Extract from a Foreign Office document published in 1983. It analyses Soviet policy in Eastern Europe since 1945 (Catalogue ref: FO 972/80)

Transcript

  1. The hollowness of the Declaration on Liberated Europe was demonstrated only a fortnight after Yalta by the Moscow-directed coup in Bucharest. A similar pattern prevailed in other countries occupied by the Red Army. By the summer of 1947 Communist regimes had been established in Bulgaria, Romania, Hungary, the Soviet occupation zone in Germany, and Yugoslavia, as well as in Poland.
  2. It was not in accordance with the Yalta declarations but in direct breach of them that sooner or later internal communist subversion backed by Soviet troops of occupation imposed the take-over of the countries of Eastern Europe. The physical Soviet presence, and corresponding western impotence, and unscrupulous Soviet disregard of the Yalta and later agreements, led to the consolidation of the “Soviet sphere of influence” in Eastern Europe.
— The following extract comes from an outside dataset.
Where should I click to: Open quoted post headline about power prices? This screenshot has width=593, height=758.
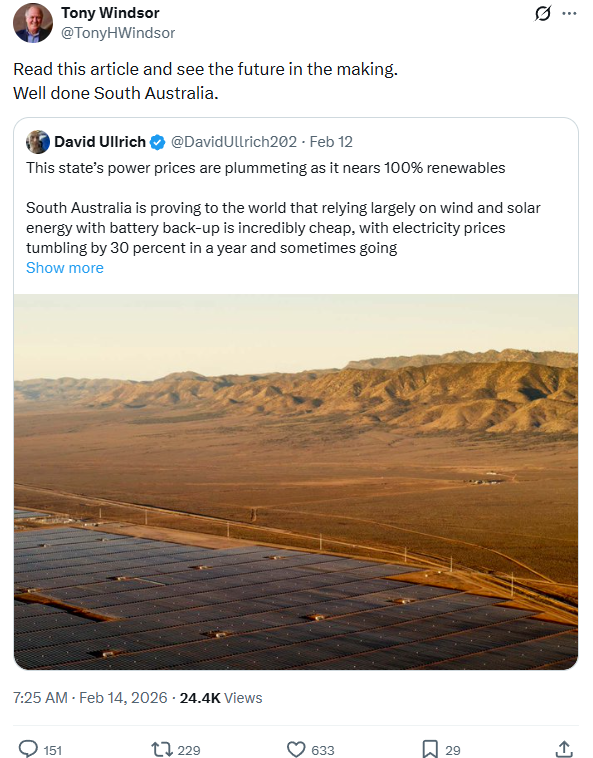click(x=266, y=168)
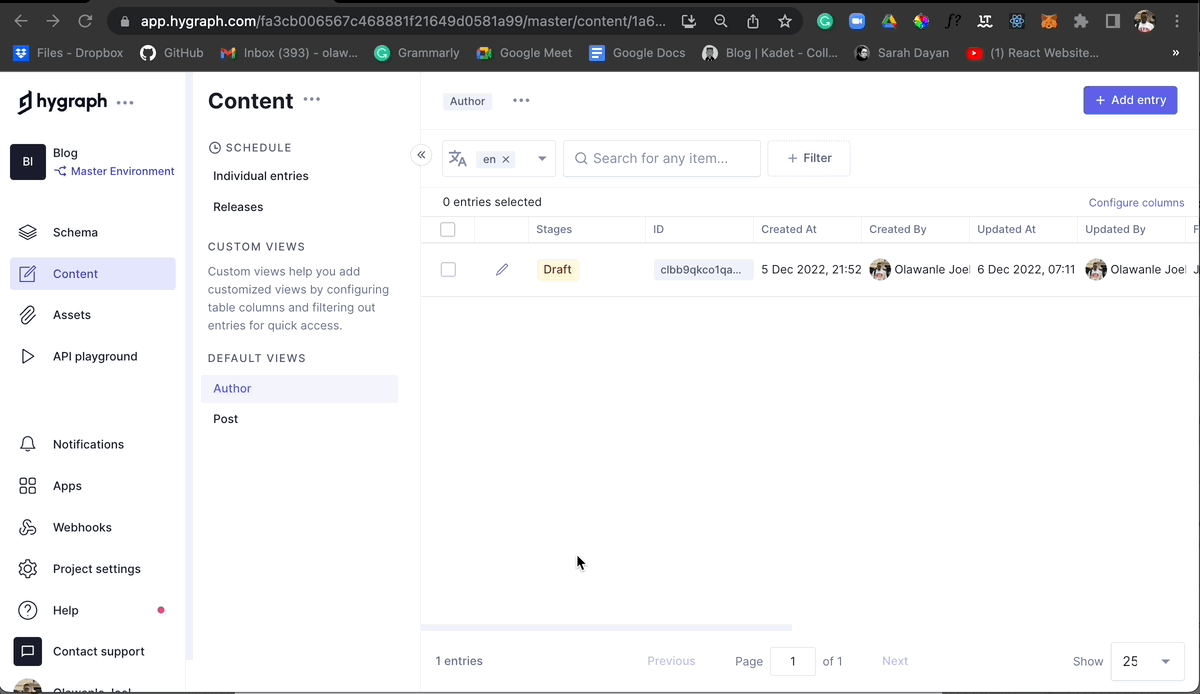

The process had begun when the Red Army overran Poland (part of which was seized by the USSR under the 1939 Nazi-Soviet Pact) in the summer of 1944. Its culmination, following Soviet rejection of the Marshall Plan in 1947, was the communist coup d’état in Czechoslovakia in February 1948. It is noteworthy that just as no act at Yalta underwrote a Soviet sphere of interest in Europe, so none had assigned Czechoslovakia to such a sphere. The West’s conclusion of the Brussels Treaty in March 1948, with firm US and Canadian support; the creation of a West German state; and the establishment of NATO in April 1949, were the perhaps inevitable Western responses and a further manifestation of the division of the continent- a division which existed before and after Yalta but was not determined by it. Yalta had in this respect been no more than a temporary resting-place on the way to a new balance of power resulting from the war and Stalin’s expansionist ambitions.